**WHAT THE TASK ASKS**
Reproduce every line of the material below word for word, without the pictures.
====================
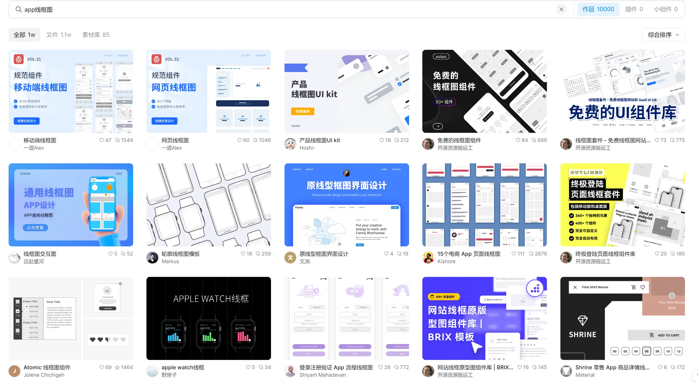Switch to the 素材库 85 tab
698x383 pixels.
pos(95,35)
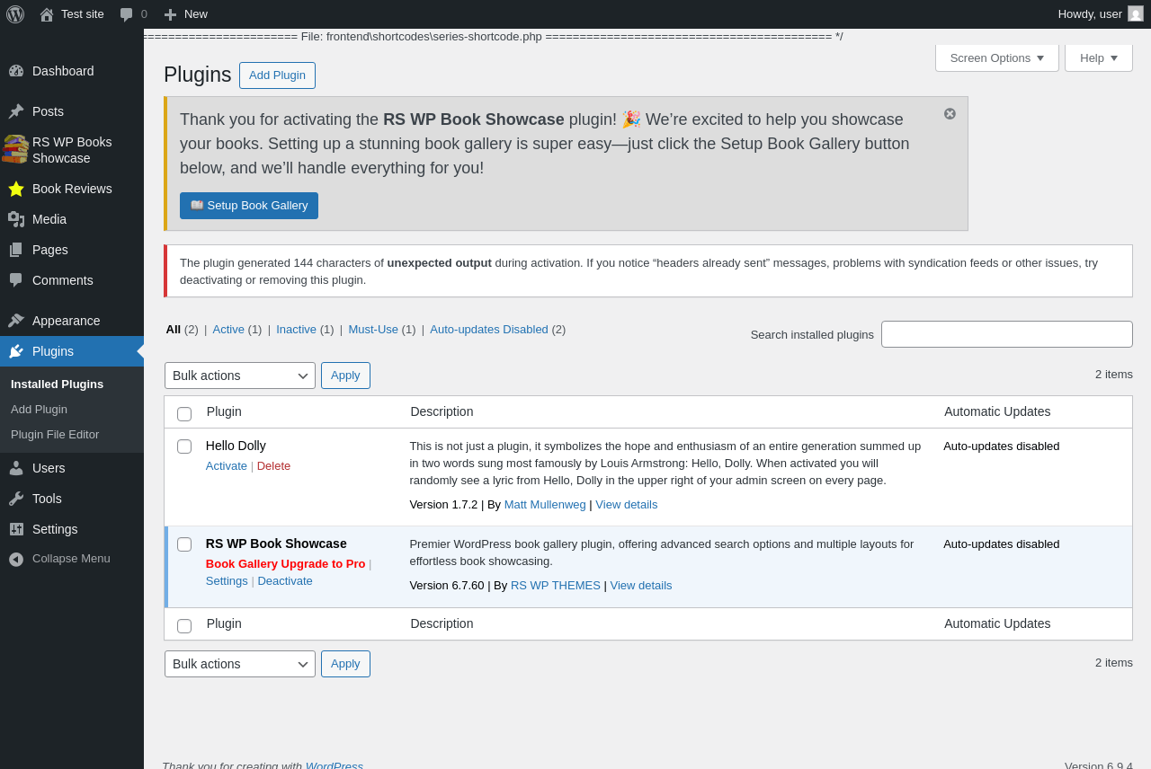Expand the Screen Options panel

click(997, 57)
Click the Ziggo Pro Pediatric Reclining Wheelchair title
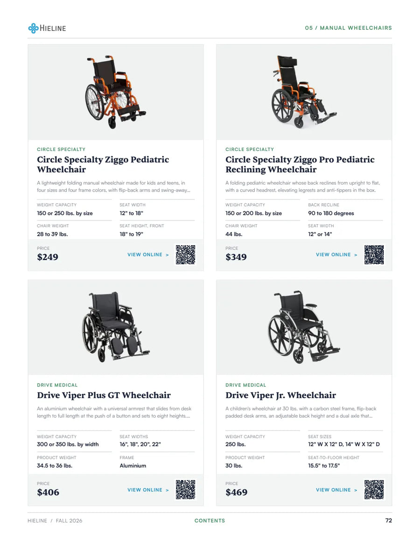This screenshot has width=420, height=543. [300, 165]
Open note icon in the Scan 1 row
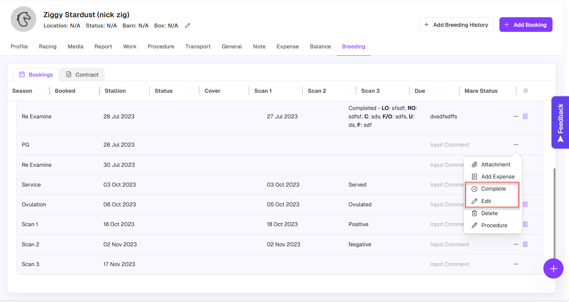The height and width of the screenshot is (302, 569). click(x=525, y=224)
====================
**OUTPUT FOR THIS TASK**
Switch to the 素材库 85 tab
698x383 pixels.
pos(95,35)
Expand the Screen Options panel

click(997, 57)
Click the Ziggo Pro Pediatric Reclining Wheelchair title
This screenshot has width=420, height=543. [300, 165]
Open note icon in the Scan 1 row
The height and width of the screenshot is (302, 569). click(x=525, y=224)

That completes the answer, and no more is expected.